WASHINGTON, D.C. — Two congressmen have called for an investigation into reports of political pressure inside the Corporation for Public Broadcasting.
House Democrats John D. Dingell (Mich.) and David Obey (Wis.) sent a letter on Wednesday to CPB inspector general Kenneth A. Konz, requesting that he look into recent media reports that CPB chairman Kenneth Tomlinson has been pushing a conservative agenda onto PBS and NPR.
Specifically, the congressman asked Konz to determine whether Tomlinson is violating the Public Broadcasting Act of 1967, which prohibits federal officials from exerting any influence over content and distribution of public programming. It also bars use of any political “litmus tests” in hiring.
Tomlinson monitored at least one PBS show for liberal bias and insisted it be balanced by adding a public affairs show with a predominantly conservative viewpoint. He has also consulted at least one White House official for guidance in defining the new CPB post of ombudsman, and then hired the official.

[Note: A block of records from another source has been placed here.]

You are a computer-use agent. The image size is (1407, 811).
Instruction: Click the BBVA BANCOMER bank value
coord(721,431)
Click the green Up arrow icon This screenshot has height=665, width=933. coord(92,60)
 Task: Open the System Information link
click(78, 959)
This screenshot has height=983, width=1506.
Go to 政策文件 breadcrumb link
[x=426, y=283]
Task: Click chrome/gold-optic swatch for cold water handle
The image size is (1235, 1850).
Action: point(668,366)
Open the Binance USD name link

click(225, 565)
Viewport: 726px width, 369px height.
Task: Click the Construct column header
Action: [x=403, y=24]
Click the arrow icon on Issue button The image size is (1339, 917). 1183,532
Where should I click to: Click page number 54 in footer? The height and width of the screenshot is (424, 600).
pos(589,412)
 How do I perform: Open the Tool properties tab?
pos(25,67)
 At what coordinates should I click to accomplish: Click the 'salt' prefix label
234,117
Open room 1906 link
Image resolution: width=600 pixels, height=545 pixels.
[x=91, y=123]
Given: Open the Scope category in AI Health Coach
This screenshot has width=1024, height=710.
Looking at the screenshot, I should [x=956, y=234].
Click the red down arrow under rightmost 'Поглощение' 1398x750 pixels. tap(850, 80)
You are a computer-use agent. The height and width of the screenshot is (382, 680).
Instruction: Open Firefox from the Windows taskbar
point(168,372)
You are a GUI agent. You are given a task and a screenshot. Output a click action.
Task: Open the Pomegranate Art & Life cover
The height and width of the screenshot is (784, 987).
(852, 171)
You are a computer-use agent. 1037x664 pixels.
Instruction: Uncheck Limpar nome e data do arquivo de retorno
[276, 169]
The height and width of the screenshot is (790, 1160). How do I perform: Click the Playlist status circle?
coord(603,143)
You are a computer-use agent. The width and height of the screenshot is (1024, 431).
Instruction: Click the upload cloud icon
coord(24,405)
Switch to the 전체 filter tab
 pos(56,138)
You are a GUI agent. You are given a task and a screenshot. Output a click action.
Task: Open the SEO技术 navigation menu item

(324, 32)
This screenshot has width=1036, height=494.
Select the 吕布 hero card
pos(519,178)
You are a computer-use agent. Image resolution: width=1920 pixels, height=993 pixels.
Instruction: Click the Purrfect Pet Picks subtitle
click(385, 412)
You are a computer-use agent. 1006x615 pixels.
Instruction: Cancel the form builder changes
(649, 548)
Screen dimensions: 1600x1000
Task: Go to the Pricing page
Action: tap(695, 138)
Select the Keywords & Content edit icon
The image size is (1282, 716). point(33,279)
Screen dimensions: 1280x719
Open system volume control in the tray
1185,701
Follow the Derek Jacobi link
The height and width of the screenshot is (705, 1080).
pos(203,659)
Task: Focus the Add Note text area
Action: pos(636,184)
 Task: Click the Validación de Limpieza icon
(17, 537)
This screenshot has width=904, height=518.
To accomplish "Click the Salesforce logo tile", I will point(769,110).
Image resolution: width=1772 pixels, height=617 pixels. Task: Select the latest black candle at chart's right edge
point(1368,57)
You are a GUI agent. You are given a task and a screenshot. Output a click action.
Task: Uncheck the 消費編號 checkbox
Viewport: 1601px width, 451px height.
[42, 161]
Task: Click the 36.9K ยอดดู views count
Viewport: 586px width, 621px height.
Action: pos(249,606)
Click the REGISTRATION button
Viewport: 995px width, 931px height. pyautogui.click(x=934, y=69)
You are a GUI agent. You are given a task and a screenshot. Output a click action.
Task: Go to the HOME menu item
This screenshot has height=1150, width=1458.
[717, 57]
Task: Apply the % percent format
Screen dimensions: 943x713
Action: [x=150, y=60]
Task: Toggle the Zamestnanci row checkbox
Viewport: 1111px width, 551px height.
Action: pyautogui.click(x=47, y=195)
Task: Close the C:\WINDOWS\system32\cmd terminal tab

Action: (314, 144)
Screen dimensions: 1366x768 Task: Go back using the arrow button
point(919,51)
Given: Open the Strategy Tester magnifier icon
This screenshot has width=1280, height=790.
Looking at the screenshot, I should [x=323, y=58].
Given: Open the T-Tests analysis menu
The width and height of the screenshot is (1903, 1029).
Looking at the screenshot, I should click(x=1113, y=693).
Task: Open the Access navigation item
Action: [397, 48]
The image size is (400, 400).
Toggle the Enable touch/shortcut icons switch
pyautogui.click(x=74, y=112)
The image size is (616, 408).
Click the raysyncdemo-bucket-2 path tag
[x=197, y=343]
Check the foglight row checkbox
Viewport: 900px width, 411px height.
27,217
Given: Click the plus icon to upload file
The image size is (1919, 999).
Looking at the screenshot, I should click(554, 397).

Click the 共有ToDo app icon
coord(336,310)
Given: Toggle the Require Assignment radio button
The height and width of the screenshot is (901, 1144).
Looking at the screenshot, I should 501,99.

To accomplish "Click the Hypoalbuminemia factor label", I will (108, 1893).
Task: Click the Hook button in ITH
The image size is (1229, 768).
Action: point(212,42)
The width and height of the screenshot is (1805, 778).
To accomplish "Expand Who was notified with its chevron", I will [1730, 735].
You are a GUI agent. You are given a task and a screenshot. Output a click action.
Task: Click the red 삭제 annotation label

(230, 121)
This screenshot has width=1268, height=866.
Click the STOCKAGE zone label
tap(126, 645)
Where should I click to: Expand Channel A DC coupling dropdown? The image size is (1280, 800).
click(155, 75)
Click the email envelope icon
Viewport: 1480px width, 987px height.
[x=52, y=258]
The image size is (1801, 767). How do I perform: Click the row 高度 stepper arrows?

According to a joint statement issued by the congressmen, their letter to Konz said, “CPB’s own research has shown that the American public believes public television and radio programming is objective and balanced. If CPB is moving in the direction of censorship of public affairs content based on partisanship and political views, this will severely erode the public trust that public broadcasting heretofore has enjoyed.”